Что ни день, поутру на поверке недосчитываются одного или нескольких: поваленные тифом, пластаются на нарах, прерывисто дыша и истекая жаром, с благоговейно-отрешенными глазами, устремленными в какие-то предвечные пределы, куда уж будто отлетела истомившаяся в раскаленном гробу человечьего тела душа. Больных не успевают отправлять в ближайший лазарет и даже перетаскивать в тифозный барак, и вот уже находишь больного успокоенным, окостеневшим, с восковым, как капустные листья, лицом, с навек замерзшей на лице полуулыбкой, выражающей сразу и муку, и злобу, и как бы мстительное торжество освобождения, и бесконечно уж знакомое Матвею таинственное ожидание чего-то небывалого, неотмирно отрадного, не могущего сбыться, пока ты живой. На умерших глядят как на самих в ближайшем будущем, вполне предполагая разделить их участь.
Изморщиненное серой облачной рябью осеннее небо с каждым днем опускается ниже и кажется уже не небом, а наваленной свыше землей — все тем же торфяным болотом, изрытым колеями разработок. Все будто бы в тумане. Холощеные мысли топорщатся в мозгу, как перерезанные плугом безнадежно упорные черви.

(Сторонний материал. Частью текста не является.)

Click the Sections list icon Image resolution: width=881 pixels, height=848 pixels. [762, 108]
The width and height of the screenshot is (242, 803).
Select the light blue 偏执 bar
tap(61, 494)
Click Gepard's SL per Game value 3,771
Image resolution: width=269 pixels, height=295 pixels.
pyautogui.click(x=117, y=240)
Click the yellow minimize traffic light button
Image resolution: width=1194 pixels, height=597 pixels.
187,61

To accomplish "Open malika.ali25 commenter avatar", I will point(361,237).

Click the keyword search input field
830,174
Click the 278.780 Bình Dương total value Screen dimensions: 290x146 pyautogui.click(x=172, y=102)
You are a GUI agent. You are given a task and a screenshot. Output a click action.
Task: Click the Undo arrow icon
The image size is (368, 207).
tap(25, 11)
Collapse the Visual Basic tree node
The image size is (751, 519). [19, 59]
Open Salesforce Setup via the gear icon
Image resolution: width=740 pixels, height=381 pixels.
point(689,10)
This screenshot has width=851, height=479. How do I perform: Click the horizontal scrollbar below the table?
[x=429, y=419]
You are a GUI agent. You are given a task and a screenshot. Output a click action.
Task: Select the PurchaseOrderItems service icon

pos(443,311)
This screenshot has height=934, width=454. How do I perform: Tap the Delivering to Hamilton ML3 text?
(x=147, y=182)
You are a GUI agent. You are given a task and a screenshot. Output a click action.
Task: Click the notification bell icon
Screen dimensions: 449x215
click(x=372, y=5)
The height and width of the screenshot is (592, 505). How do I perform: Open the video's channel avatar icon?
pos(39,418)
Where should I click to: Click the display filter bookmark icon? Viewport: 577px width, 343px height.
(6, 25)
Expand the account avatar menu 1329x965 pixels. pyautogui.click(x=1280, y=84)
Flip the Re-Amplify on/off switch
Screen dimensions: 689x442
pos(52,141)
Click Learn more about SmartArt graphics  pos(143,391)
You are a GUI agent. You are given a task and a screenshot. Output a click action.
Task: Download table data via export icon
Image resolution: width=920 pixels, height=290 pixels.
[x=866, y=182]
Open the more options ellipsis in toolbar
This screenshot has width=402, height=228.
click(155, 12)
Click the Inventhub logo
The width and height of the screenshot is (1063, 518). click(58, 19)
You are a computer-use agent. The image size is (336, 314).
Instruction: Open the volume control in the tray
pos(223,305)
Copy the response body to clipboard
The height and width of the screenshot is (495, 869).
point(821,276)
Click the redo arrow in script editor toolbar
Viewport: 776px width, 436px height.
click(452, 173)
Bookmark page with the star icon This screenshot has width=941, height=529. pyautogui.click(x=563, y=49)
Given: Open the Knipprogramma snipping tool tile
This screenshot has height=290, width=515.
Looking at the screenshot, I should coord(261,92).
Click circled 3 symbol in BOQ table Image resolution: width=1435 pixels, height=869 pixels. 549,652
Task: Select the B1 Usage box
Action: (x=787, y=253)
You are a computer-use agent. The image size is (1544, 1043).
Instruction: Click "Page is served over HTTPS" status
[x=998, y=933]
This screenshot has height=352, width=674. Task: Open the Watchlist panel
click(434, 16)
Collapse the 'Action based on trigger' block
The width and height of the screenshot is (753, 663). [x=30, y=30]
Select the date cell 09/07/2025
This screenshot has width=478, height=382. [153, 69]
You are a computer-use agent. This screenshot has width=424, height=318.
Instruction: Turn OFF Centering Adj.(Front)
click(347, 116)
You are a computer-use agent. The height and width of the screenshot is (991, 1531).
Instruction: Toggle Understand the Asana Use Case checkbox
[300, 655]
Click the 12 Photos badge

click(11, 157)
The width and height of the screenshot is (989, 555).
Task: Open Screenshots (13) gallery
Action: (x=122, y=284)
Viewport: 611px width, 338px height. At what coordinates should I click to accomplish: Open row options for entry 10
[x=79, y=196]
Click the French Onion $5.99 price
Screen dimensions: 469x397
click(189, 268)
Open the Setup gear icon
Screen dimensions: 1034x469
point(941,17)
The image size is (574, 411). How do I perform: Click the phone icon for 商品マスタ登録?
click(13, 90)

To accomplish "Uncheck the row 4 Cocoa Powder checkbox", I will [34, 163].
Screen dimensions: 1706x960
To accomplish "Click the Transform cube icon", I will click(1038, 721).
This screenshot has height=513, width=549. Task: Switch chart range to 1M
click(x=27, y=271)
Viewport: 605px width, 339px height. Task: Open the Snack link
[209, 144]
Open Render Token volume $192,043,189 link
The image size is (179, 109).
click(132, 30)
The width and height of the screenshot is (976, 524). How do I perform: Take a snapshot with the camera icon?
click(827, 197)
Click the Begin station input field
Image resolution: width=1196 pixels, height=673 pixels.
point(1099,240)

Идея подкопа смешит Леденева: заточенными черенками ложек ковыряться в земле, подрываясь под стену барака в надежде обогнать ползучие полчища вшей, которые, и глазом моргнуть не успеваешь, покрывают все тело шевелящимся саваном. Тут надобно что-то другое — наверное, настолько же нелепое, как и все их житье, еще нелепее, чем эта вот могила на плацу, забравшись в которую, они надеются воскреснуть.